* BEGIN Provided text *
By Jake Donovan
Austin Trout knows the deal. The belt he carries and the undefeated record he possesses mattered just enough to make him an intriguing entry in the Miguel Cotto sweepstakes, but not enough to serve beyond the B-side against the Puerto Rican superstar at Madison Square Garden this weekend.
Up until he was chosen by Cotto, his title and unbeaten status hardly mattered when it came to securing a big fight. Trout wasn’t even the first choice for this particular gig. Cotto was targeting a rematch with Manny Pacquiao, only for plans to fall through when the two sides couldn’t agree on several intangibles.
Trout will get to walk into the ring last and also have his name announced as defending champion for the capacity crowd and Showtime-televised audience to see and hear. But make no mistake; this is a Miguel Cotto promotion until Trout can definitively prove otherwise.
* END Provided text *
* BEGIN Dataset excerpts *
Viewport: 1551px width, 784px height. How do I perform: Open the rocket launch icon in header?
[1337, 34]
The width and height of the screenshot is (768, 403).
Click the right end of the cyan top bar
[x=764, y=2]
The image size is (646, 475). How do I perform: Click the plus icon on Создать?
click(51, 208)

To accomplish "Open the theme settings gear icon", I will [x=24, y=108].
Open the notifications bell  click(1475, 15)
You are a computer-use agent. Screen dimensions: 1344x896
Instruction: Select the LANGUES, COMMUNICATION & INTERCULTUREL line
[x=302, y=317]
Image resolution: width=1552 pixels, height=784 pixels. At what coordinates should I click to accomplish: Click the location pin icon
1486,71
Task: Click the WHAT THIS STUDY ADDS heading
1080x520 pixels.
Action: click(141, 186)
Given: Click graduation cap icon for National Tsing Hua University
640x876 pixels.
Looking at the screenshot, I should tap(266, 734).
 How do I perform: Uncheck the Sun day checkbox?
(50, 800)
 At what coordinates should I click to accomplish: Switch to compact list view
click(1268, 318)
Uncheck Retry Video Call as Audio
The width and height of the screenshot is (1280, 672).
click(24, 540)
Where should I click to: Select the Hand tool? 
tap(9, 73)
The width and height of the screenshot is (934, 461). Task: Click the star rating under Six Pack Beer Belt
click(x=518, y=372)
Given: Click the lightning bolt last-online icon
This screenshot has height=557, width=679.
* END Dataset excerpts *
Exercise requirements:
Please answer these questions from the boxing text:
1. At which venue will the fight take place?
2. Whom was Cotto hoping to face in a rematch before choosing Trout?
3. Which network is televising the fight?
The lines above come from a different source than the boxing text.

Solution for this exercise:
1. Madison Square Garden
2. Manny Pacquiao
3. Showtime